Seventh Circuit Holding in Sexual Orientation Fair Housing Lawsuit May Foreshadow Similar Claims Brought Against Health Care Providers

On August 27, 2018, the Seventh Circuit Court of Appeals reversed an Illinois District Court in holding that a seventy-year-old homosexual woman could maintain her Fair Housing Act (FHA) claims against retirement community, Glen St. Andrew Living Community, for failing to take reasonable steps to prevent the “torrent of physical and verbal abuse from other residents” allegedly suffered by the plaintiff because she is openly lesbian.

The plaintiff’s complaint alleges that she routinely reported incidents of rampant verbal and physical abuse from other residents of the nursing facility. According to the plaintiff, her complaints were dismissed, and she was branded a liar and continued to be discriminated against. The complaint further alleges that the nursing home retaliated against the plaintiff by providing her with less desirable amenities, barring her from common areas, halting her cleaning services, and even physically assaulting her.

The Court of Appeals cited to its 2017 decision in Hively v. Ivy Tech Community College of Indiana in holding that discrimination based on sexual orientation applies equally to claims under Title VII or the FHA.

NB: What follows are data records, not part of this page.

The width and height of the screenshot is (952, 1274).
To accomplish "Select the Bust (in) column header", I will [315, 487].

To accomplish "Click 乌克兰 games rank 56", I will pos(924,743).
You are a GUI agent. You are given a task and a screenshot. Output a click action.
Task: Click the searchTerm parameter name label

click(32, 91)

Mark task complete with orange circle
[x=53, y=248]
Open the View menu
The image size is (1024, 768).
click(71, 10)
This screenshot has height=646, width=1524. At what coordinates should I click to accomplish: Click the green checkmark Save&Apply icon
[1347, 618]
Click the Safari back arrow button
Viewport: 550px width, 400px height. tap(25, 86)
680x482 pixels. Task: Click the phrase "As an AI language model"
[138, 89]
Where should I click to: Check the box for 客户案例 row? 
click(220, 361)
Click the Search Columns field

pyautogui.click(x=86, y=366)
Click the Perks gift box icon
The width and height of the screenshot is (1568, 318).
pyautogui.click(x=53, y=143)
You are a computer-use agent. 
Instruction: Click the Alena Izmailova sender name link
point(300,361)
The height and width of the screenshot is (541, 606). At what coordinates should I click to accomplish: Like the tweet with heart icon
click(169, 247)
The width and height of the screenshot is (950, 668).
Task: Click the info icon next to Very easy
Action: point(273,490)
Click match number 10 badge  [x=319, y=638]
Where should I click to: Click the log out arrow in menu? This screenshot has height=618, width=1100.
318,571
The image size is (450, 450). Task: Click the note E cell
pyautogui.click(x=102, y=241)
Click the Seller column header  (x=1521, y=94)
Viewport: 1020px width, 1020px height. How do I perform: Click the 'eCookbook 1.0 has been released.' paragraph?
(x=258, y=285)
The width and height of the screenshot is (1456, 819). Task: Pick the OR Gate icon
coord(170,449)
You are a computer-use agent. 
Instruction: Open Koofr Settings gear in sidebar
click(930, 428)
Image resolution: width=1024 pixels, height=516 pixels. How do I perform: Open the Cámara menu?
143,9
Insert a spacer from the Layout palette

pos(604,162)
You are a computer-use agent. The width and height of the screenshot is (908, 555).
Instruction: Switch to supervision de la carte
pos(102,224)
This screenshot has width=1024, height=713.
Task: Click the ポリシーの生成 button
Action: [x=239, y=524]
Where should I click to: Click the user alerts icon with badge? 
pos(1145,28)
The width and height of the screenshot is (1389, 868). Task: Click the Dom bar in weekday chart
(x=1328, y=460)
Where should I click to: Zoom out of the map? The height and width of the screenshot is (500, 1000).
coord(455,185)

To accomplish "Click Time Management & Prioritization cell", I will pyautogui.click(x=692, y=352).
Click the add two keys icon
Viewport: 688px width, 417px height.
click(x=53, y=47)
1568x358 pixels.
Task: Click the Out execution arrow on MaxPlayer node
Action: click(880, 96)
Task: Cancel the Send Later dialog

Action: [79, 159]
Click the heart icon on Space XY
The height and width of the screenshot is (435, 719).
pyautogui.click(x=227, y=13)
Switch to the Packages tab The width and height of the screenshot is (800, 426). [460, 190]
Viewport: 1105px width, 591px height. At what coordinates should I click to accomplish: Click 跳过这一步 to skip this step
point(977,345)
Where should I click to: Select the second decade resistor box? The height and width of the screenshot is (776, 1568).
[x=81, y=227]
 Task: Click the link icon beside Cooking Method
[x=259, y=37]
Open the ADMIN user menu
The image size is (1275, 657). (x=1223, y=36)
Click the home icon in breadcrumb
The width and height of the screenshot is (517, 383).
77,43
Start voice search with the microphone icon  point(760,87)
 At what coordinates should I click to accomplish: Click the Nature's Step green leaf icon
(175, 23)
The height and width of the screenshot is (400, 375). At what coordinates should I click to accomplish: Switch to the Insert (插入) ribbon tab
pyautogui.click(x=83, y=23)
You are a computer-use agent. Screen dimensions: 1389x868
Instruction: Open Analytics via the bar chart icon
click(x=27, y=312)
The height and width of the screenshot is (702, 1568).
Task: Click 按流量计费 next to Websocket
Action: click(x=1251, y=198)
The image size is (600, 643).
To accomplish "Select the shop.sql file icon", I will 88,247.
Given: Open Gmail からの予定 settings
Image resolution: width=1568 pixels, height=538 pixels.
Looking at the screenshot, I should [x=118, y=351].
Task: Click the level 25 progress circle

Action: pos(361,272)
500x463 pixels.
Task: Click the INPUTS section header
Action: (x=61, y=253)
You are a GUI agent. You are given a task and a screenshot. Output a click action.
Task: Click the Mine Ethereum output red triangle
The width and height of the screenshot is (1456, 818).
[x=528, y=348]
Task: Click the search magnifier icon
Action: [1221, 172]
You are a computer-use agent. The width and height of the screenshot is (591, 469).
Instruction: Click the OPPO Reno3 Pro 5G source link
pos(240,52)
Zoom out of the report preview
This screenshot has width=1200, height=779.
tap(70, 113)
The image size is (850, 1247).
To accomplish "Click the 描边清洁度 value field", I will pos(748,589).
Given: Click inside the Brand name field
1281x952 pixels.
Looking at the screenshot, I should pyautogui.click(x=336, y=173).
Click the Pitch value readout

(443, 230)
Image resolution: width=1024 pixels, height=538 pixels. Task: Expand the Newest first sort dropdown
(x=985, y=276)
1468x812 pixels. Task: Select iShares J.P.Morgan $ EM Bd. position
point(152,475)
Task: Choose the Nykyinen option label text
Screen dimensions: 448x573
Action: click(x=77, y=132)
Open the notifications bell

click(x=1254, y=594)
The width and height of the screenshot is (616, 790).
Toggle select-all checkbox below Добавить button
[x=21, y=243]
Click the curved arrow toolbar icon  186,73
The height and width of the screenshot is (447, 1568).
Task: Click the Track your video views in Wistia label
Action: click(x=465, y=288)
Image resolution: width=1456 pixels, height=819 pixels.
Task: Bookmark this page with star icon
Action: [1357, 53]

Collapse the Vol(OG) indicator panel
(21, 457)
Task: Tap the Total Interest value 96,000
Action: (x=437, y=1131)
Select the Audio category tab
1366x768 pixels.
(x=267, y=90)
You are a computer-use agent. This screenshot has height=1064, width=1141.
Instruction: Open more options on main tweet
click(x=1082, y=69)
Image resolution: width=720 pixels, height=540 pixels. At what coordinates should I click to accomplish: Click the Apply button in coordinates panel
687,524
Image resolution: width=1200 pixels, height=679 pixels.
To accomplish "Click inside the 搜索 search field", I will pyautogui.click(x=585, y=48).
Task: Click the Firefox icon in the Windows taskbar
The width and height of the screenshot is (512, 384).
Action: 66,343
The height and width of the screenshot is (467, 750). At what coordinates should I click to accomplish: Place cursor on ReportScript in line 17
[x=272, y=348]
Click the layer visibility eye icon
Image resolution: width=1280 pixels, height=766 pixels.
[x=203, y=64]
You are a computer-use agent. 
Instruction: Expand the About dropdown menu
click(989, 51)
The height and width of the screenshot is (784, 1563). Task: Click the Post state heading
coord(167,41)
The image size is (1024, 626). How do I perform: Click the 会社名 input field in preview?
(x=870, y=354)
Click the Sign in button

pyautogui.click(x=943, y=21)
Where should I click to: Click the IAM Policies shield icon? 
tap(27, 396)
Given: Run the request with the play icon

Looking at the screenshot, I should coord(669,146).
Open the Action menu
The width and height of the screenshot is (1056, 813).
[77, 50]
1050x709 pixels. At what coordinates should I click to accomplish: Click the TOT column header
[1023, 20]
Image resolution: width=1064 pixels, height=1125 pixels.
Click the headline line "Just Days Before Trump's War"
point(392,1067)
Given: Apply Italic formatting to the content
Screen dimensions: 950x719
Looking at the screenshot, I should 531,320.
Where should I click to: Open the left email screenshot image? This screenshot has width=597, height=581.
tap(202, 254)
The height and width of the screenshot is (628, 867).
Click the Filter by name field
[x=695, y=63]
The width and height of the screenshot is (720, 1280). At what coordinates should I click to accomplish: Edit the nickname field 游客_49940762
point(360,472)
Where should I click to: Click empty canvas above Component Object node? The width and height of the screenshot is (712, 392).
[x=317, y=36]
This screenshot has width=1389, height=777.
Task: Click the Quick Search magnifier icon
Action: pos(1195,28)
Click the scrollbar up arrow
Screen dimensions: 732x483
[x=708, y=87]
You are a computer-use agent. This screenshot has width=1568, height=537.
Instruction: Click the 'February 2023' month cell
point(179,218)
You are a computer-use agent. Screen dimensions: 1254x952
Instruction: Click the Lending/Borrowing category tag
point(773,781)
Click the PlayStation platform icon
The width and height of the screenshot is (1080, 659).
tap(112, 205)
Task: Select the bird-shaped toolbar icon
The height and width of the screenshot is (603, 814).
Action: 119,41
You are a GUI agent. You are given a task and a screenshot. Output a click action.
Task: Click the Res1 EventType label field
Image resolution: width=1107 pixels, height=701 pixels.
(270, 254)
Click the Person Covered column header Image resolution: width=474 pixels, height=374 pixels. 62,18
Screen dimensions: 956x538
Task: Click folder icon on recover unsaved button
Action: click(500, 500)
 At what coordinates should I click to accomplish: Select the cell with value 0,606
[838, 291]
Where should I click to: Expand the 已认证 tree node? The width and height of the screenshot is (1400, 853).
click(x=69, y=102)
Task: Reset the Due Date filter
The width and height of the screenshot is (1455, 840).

Most notably, the Court of Appeals held, “Not only does [the FHA] create liability when a landlord intentionally discriminates against a tenant based on a protected characteristic; it also creates liability against a landlord that has actual notice of tenant-on-tenant harassment based on a protected status, yet chooses not to take any reasonable steps within its control to stop that harassment.” While the Court acknowledged that the plaintiff was in “uncharted territory,” it was satisfied by prior U.S. Supreme Court interpretation of analogous anti-discrimination statutes that the plaintiff’s claims were covered by the FHA.

Of most interest to the health care industry, the Court left the door open for analysis of sexual orientation claims against proprietors of traditional nursing homes and hospitals under anti-discrimination statutes. In dicta, the Court stated, “We say nothing about the situation in a setting that more closely resembles custodial care, such as skilled nursing facility, or an assisted living environment, or a hospital. Any of those are different enough that they should be saved for another day.”

The Court’s comment is telling, and based on its interpretation of the FHA in this case and its 2017 Hively decision, it is quite possible that, at least in the Seventh Circuit, a hospital or nursing care employer could be held liable for sexual orientation discrimination or retaliation claims for failing to adequately respond to harassment complaints made by patients.